--- START Recorded information ---

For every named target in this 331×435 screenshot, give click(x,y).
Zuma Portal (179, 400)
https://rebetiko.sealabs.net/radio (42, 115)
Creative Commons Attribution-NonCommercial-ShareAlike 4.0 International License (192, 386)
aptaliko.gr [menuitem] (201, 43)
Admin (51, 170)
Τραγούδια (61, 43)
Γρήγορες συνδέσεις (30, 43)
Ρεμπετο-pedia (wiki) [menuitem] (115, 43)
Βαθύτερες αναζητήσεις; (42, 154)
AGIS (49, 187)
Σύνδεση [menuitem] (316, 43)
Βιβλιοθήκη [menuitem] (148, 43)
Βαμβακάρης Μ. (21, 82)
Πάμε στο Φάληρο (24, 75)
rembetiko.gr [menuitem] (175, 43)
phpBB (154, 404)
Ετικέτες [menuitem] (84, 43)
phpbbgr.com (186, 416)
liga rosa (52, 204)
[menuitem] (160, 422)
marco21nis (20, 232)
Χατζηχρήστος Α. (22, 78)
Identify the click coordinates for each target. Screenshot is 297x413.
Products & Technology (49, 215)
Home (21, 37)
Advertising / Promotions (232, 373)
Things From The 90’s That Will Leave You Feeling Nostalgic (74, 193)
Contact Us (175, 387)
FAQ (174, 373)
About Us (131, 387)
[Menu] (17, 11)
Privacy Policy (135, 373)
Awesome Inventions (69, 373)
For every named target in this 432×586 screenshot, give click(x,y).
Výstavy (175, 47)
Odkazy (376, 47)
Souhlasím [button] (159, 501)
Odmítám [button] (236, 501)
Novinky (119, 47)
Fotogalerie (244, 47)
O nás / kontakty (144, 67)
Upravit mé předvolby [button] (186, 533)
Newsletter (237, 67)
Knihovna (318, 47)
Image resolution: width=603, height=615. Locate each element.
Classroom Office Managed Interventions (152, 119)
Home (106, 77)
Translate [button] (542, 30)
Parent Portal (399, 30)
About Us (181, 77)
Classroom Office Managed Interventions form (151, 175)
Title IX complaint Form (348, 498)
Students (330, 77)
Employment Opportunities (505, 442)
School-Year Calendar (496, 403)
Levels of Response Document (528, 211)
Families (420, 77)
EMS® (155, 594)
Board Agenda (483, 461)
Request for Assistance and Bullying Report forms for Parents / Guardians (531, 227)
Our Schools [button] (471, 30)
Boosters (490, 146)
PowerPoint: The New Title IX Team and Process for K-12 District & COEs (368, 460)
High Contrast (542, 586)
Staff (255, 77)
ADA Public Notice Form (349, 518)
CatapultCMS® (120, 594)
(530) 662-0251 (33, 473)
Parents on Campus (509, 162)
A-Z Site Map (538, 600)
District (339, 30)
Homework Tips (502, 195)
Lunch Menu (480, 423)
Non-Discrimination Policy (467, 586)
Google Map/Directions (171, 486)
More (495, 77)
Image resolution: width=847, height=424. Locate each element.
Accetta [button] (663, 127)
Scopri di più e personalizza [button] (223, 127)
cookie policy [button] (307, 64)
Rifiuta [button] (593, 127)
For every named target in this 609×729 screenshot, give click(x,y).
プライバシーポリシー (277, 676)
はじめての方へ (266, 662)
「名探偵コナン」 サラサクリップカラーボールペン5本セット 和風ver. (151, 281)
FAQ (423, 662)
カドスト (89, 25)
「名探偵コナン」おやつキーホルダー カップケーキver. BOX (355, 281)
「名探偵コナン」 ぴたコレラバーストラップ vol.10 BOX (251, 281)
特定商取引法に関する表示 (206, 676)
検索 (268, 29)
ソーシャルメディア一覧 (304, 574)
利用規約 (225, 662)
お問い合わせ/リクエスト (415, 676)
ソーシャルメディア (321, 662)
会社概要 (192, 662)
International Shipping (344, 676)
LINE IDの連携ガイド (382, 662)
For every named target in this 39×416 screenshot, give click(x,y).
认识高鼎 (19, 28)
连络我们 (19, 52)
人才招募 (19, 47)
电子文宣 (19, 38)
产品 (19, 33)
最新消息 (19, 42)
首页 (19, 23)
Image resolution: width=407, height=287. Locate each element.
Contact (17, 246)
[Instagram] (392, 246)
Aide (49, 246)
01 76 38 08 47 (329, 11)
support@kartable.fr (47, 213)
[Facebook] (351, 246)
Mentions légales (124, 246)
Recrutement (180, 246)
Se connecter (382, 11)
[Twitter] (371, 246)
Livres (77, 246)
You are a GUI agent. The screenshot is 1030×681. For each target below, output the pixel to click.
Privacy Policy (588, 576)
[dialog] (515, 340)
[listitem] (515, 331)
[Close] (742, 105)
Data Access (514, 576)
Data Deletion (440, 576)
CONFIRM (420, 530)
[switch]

--- END Recorded information ---

Work instructions:
Which lines in the records above contain the string "menuitem"? List each of those lines in full.

Correct response:
aptaliko.gr [menuitem] (201, 43)
Ρεμπετο-pedia (wiki) [menuitem] (115, 43)
Σύνδεση [menuitem] (316, 43)
Βιβλιοθήκη [menuitem] (148, 43)
rembetiko.gr [menuitem] (175, 43)
Ετικέτες [menuitem] (84, 43)
[menuitem] (160, 422)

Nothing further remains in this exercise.